I believe it does. In the comic world there were famous collaborations between visual and text artists. When the latter died the comic withered. Anime is about story telling - much harder to do well with images alone.

The real problem with all these brand killing enshittification moves is the delay until consequences manifest.

slg|4 months ago

>Which is all to say, you HAVE to factor delight into your product.

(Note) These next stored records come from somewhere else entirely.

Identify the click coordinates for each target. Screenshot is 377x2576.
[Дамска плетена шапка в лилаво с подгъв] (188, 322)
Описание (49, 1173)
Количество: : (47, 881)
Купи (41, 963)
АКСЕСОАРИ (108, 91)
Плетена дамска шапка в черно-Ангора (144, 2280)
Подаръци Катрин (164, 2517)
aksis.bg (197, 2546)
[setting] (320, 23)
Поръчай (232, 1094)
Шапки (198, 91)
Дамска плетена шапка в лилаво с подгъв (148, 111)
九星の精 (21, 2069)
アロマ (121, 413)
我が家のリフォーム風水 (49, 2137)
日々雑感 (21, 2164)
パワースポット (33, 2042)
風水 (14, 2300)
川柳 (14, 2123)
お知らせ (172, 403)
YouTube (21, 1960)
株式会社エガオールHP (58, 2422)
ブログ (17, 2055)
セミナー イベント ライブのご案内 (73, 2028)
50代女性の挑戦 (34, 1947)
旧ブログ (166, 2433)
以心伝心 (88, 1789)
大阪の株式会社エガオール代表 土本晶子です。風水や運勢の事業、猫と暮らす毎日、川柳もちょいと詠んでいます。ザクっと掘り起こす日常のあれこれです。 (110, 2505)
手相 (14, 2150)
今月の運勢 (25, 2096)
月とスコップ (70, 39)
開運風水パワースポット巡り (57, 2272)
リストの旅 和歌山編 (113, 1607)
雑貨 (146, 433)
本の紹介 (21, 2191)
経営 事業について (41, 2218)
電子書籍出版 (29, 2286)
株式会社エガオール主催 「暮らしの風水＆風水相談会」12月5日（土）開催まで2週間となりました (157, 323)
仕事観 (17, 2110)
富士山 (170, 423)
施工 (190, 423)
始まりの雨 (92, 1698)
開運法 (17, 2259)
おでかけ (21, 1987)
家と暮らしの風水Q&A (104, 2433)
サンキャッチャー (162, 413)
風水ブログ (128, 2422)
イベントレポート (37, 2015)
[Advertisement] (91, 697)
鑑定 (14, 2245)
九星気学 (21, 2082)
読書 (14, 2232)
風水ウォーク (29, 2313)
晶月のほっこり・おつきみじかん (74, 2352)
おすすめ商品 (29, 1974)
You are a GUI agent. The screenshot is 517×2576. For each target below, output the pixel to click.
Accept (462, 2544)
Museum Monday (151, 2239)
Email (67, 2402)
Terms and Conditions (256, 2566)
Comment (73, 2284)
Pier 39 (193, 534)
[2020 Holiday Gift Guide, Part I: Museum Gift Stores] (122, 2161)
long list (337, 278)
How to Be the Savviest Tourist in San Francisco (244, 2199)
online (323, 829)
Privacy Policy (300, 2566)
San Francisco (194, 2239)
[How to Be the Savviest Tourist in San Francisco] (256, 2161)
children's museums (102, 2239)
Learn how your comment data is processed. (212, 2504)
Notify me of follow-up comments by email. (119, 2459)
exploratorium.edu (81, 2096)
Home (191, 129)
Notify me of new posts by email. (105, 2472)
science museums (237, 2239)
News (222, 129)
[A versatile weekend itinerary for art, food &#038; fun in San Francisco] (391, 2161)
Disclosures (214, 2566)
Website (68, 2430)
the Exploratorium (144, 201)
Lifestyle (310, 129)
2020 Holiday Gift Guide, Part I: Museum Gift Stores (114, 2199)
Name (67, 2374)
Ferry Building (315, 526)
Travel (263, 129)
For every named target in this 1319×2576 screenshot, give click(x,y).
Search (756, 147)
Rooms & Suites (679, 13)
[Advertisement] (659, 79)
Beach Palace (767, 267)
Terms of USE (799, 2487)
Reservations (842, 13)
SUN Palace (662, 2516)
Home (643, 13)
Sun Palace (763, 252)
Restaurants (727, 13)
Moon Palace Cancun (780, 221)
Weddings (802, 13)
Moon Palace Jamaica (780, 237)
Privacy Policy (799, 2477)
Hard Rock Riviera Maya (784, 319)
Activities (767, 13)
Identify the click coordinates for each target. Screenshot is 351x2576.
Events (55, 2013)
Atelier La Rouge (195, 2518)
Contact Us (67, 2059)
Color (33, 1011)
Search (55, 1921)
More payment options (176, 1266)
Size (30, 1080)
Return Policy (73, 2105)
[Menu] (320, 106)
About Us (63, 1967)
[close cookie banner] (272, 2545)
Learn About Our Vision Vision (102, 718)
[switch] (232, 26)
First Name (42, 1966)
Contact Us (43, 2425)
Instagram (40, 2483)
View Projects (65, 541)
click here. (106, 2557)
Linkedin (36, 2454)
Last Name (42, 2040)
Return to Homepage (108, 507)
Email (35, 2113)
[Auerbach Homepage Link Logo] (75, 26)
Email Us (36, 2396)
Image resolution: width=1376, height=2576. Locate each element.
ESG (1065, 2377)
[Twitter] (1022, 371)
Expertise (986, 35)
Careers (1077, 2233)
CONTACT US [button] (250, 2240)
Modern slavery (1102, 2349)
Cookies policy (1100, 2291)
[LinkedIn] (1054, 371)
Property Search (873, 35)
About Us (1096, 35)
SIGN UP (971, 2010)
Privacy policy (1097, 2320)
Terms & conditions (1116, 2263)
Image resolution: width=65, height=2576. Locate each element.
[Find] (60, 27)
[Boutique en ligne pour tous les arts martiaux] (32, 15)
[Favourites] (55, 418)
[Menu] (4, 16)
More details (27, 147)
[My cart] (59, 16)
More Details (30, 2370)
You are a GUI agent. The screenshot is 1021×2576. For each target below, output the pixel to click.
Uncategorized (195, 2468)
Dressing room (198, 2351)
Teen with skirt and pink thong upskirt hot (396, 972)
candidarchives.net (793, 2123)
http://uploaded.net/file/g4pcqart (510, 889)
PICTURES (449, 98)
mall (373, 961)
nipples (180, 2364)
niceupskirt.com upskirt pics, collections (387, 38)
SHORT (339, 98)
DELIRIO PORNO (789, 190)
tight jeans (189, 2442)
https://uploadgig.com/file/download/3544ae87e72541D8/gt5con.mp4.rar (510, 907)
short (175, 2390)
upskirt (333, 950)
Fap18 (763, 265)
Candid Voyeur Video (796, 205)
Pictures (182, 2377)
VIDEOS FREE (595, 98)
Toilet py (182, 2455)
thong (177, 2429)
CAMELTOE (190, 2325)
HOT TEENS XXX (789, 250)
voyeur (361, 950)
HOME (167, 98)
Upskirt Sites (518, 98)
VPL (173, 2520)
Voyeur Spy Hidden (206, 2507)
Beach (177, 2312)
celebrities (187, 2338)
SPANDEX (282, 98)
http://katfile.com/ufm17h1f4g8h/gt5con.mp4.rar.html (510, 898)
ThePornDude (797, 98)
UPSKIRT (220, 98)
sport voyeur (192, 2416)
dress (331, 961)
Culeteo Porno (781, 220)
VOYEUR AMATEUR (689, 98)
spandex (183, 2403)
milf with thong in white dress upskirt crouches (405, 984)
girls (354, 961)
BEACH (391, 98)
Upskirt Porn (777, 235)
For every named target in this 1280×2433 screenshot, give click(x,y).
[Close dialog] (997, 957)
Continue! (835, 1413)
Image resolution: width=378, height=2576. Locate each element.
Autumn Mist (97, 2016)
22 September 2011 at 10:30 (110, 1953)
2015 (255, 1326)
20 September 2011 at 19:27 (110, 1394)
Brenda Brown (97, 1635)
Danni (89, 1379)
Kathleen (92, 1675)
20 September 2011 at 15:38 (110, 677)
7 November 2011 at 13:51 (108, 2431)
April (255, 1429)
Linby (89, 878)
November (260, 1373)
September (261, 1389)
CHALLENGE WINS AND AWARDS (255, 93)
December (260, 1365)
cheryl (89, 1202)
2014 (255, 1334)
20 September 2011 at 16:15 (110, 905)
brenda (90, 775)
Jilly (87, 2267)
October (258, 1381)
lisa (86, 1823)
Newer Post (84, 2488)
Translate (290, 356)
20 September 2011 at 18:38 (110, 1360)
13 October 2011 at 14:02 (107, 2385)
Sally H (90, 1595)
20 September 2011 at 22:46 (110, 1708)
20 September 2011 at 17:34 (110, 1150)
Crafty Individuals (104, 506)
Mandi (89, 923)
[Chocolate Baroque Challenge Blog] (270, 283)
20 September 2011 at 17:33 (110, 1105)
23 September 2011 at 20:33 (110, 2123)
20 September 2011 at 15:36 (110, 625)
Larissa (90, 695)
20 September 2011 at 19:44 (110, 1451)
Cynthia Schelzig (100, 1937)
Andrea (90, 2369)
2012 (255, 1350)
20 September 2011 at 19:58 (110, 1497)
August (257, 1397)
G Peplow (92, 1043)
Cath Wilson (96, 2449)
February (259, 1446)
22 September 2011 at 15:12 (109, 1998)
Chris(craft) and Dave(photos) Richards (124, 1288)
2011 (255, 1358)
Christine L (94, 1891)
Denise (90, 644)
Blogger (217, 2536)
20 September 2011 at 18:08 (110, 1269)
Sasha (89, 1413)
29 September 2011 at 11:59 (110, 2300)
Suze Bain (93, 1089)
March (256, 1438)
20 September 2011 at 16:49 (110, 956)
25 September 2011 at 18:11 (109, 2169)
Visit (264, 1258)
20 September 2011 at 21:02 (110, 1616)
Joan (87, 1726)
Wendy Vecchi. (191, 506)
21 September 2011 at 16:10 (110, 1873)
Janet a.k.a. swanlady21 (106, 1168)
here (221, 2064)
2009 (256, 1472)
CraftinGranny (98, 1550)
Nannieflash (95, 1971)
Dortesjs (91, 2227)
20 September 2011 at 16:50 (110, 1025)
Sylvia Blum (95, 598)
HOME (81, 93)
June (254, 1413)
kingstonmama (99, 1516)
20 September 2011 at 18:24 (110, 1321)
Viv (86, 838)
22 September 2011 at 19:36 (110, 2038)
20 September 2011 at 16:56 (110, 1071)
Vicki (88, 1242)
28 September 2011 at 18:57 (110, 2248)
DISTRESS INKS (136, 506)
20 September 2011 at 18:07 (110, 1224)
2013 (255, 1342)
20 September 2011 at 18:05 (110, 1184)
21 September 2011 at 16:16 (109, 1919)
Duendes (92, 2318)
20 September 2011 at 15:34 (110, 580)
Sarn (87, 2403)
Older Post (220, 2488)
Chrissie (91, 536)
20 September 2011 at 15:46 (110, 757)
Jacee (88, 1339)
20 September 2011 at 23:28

And yet I can't think of a single large corporation that actually has this mindset anymore. The current mindset of management is that any delight your customers take in the product is a sign that either the price should have been higher or costs cut until the product is merely satisfactory rather than delightful.

barry-cotter|4 months ago

Nintendo, Studio Ghibli, Cartoon Saloon. I’m sure there are many others in creative industries since you have to delight customers at least some of the time there. A large part of the reason Nvidia is a big deal is that they were willing to make the best drivers, that they just cared more about making a quality product. Lots of companies well exceed minimum quality necessary to keep customers from switching.

kibwen|4 months ago

Profit motives inherently optimize for consistent, regular, barely-acceptable slop. In order to optimize for quality, you need people to take pride in their work, and not merely take a profit.

mmaaz|4 months ago

Fascinating insight into the industry. Thanks for sharing.

commandersaki|4 months ago

Can't pry my Ani-Kraze fansub of Area 88 from my cold dead hands.

zenlot|4 months ago

> Elite tier subs can take up to two or even three or four hours per episode. That’s why the best subs, are always fan subs! Because a business will never put in 8x more time on an episodes subtitles than “bare minimum.”

Thank you for this. Great perspective.

wk_end|4 months ago

> That’s why the best subs, are always fan subs!

It's wild to hear someone - especially someone in the industry - say that. Fans definitely bring the most enthusiasm to their work, but fan subs are notorious for mistranslations and awkward hyperliteralism.

Barrin92|4 months ago

>but fan subs are notorious for mistranslations and awkward hyperliteralism.

funny to see the comment. I was rewatching JoJo, this time in dub, and just came across a line like this. (the context is a fight between two 19th century British characters in a very theatrical setting):

Sub: "Stop the futile, useless resistance. Don't hide in the curtain's shadows and come out!"

Dub: "You're behind the curtain, like Polonius. And, like Polonius, it is there that you shall meet your end."

I was so surprised that they threw in the Hamlet reference it's what made me look up what the original Japanese line was. The English dub writing often strikes me just as straight up better the more I watch of it.

bnjms|4 months ago

I used to like what I assume is the hyper literalism and f fan subs. The certain phrases with consistent and repeated translations would gain their own color. I don’t know but it felt like that context was somehow carried over.

Similarly there are some phrases which are probably unavoidably awkward. Like when translating vaguely as “that guy”.

baobun|4 months ago

Let's just say the variance is high. Great stuff and groups out there but the bar has been lower (until now, I guess).

Just according to keikaku.

Translator's note: "Keikaku" means plan

xboxnolifes|4 months ago

There are a lot of bad fan subs, but the best subs I come across are always fan subs.

bonecrusher2102|4 months ago

That’s why I said the SUBS are awesome… not the translations ;-)

kalleboo|4 months ago

To be fair, official translations are equally notorious - "Jelly Donuts Are My Favorite" and so on

Ekaros|4 months ago

I take hyperliteralism over agenda pushing any day. I do not want my foreign media to be entirely rewritten to some other foreign media. Just so that some overly political person can make a point...

Cthulhu_|4 months ago

I don't get it - these shows and their subtitles get streamed tens of millions of times across decades, but 4 hours per episode is too expensive?

I mean I guess there's a very long tail of mediocre shows as well that get thousands of streams at best, but still.